第13章 それぞれの戦い
いつの間にか空からは大粒の雨が降り始めていた。
(おい、氏政のやつ本当に撃つつもりか?直美は怖がってる様に見えねーし。異様な空気だな…)
直美は銃口を向けられても微動だにしなかった。
そしてはっきりとした口調でこう言った。
『では、私と交渉してくださいませんか』
光秀から本物の銃を向けられながら修行したおかげで、少なくとも取り乱す事はなくなっていた。
声も体も震えていない。
だが、心はどうしても震えてしまう。
(やっぱり怖い、でもこのままじゃ絶対ダメ!)
心の中を悟られぬ様、目を逸らさずにじっと氏政を見つめ続ける。
直美から発せられた言葉は氏政にとってはかなり予想外のものだった様だ。
『良いだろう。銃を向けられても動揺しないとは大したものだな』
そう言うと笑みを浮かべながら銃口を下に向けた。
『先ほどお伝えした様に、今の私は銃を向けられ圧倒的に不利な状況ですので氏政様との交渉をお願いしました』
『成る程な、これは面白い。
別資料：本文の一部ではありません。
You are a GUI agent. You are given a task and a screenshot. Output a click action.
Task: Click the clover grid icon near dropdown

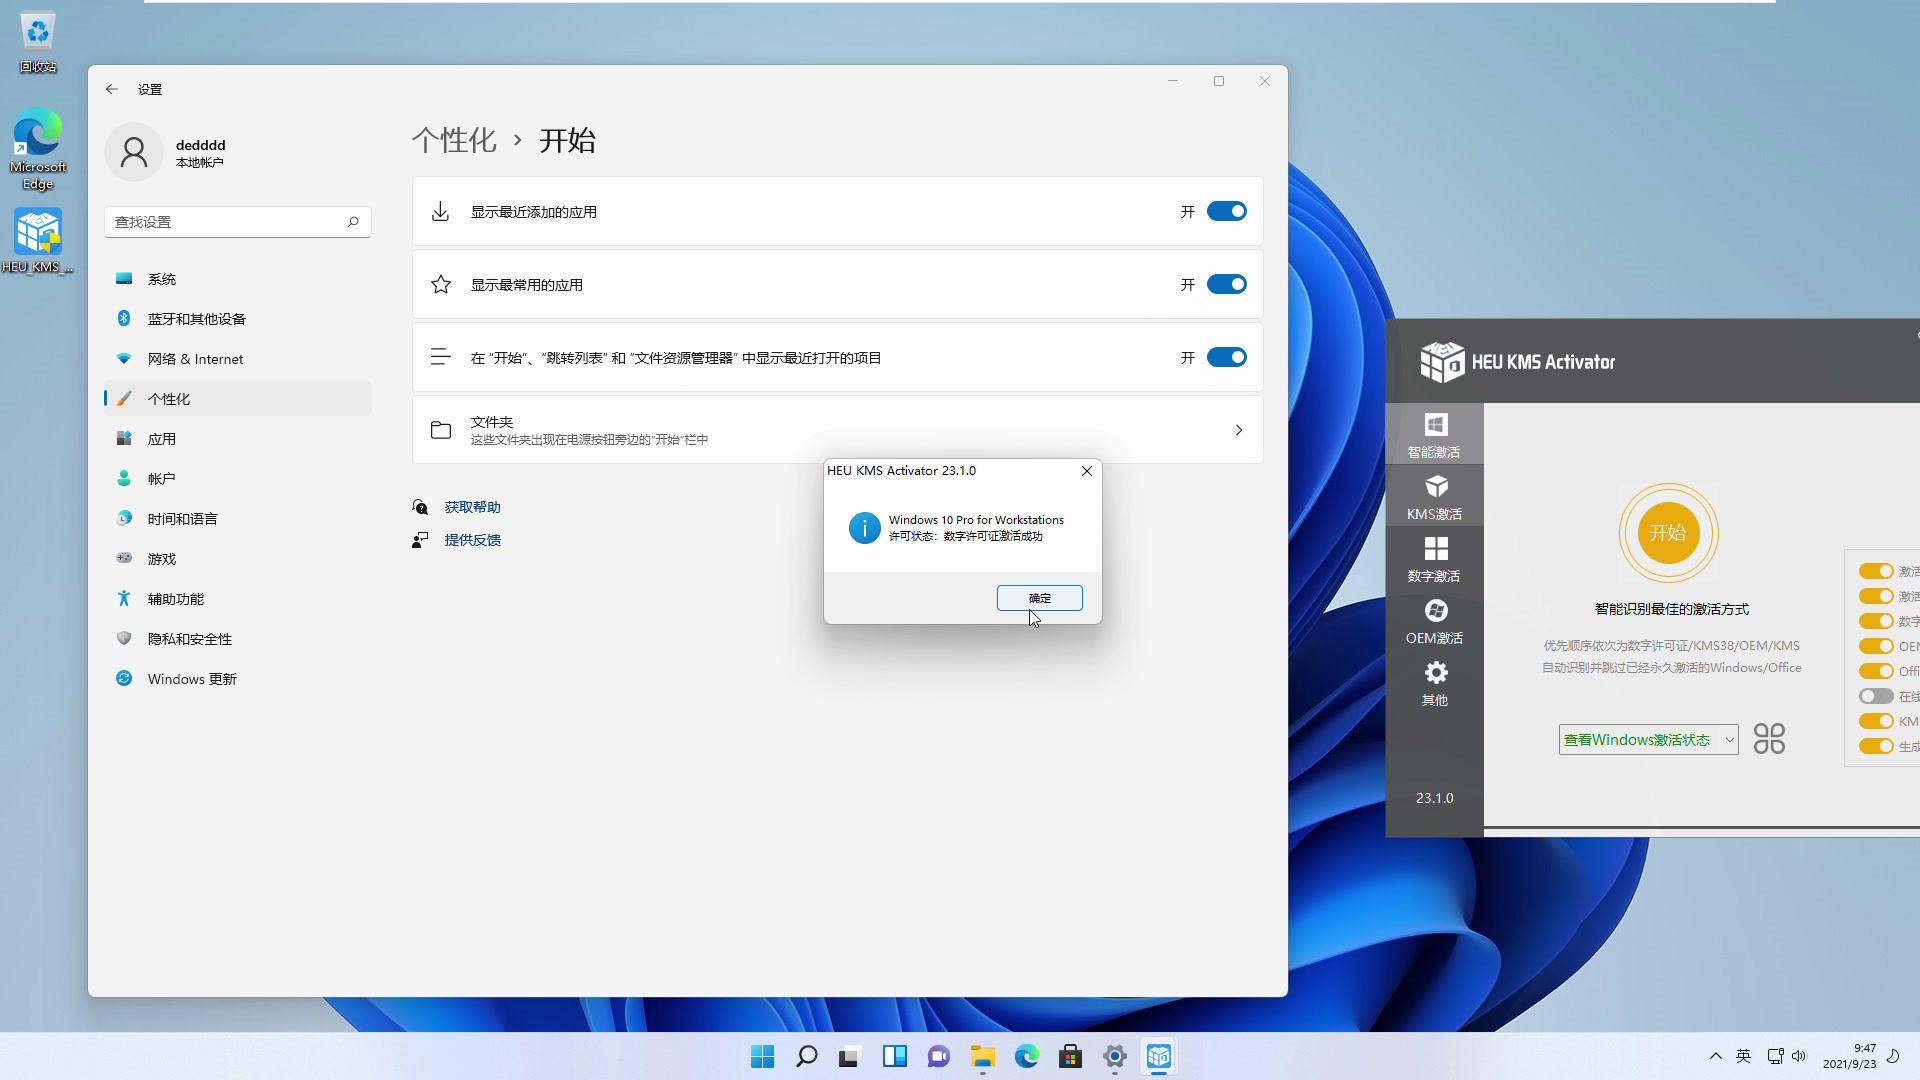pyautogui.click(x=1769, y=739)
確かにそんな事を言ったばかりだったな』
『はい』
『では2人だけでその交渉を行うとしよう。真田は一旦席を外せ』
『わかりました……』
(撃たれずに済んだのは良かったけど、不利な状況での交渉なんて上手くいくのかよ。それにあいつ、何を交渉するつもりなんだ?)
幸村が不安そうな表情をして直美を見たため、今度は直美が幸村の気持ちを察して軽く頷く。
(大丈夫だよ)
(絶対に無理すんじゃねーぞ)
言葉に出来ない会話を表情で交わすと、幸村が天守から出ていくのを見守った。